Sayfa alıntısı
################

Onları devlet yapan zihniyet, 50 yıl sonra Ermenilerle oyun kurmaya devam ettiler.
Arkasında ABD ve tüm müttefiklerinin olduğu ASALA Ermeni Teröristleri, silah ve bombalarıyla 35 yetişmiş diplomatımızı 1973-1983 yılları arasında katlettiler.
Nihai amacı Toprak, Tanıma ve Tazminat olan üç başlığı tartışmaya açıp, Asala üzerinden kabule zorladılar.
ASALA’nın Paris’teki son eyleminde; 4’ü Fransız, 2’si Amerikalı ve 1 İsveç vatandaşı hayatını kaybetmişti. Canları yanınca ölümü hatırlayanlar, Asala’yı bitirip 1984 yılında PKK’yı sahaya sürdüler…
Bölgede güçlü bir Türkiye de istenmediğinden, 40 yıldır enerjimizi PKK ile mücadeleye harcattılar.
1991 yılında Azerbaycan’ın bağımsızlığı ile başlayan Karabağ’daki oyun da sürece eklendi.
Yıllar önce Azerbaycanlı bir öğrencimiz anlatmıştı:
“Ermenistan’da Başbakanlık ve Cumhurbaşkanlığı görevlerinde bulunmuş Hankendi doğumlu Serj Sarkisyan, konuşmalarının birinde Ağrı dağını gelin, Karabağ’ı çeyizi olarak görüyor. Bizden önceki kuşaklar ve bizler, gelini almak için çok mücadeleler verdik ama çeyizle yetindik. Gelinin alınması görevinin, gelecek kuşaklara kaldığını söylüyor.”
1920’li yıllarda Çeyizle ödüllendirilmişler!
Amaç belli ve çok açık;
O gün de bugün de Türkiye Cumhuriyeti’nin, Türk dünyasına erişimini engellemek!

################

Sağlanan veriler
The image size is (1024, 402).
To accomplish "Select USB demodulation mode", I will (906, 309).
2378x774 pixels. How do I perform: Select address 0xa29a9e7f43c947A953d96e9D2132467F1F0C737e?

################

Verilen görevler
1. ASALA ve Karabağ yazısında "Arkasında ABD ve" sözlerinin geçtiği yerden başlayın, "yılları arasında katlettiler." sözlerinden sonra durun ve bu bölümü birebir kopyalayın.
2. ASALA ve Karabağ yazısını son cümlesinden sonrasıyla devam ettirin.

Görevlerin yanıtları
1.
Arkasında ABD ve tüm müttefiklerinin olduğu ASALA Ermeni Teröristleri, silah ve bombalarıyla 35 yetişmiş diplomatımızı 1973-1983 yılları arasında katlettiler.

2.
PKK ve Karabağ meselesi birbirinden ayrı düşünülemez (otopsilerde PKK’lıların ayak izlerini görebileceğiz). İkisi de Sevr’e uzanan Büyük Ermenistan ve Büyük Kürdistan projelerinin aparatlarıdır.
Azerbaycan, bağımsız kardeş bir devlettir. İçişlerine karışmak gibi bir düşüncem hiç olmadı.
1991 de elde ettiği bağımsızlıkla birlikte gelen Karabağ meselesi, Osmanlı’dan gelen tarihi süreç içinde değerlendirildiğinde kıymetlidir!
Ermenistan, Karabağ meselesini uluslararası bir boyut kazandırmak isteyecektir. Kimlerin heybelerinde nelerin olduğunu/olmadığını önümüzdeki günlerde görebileceğiz.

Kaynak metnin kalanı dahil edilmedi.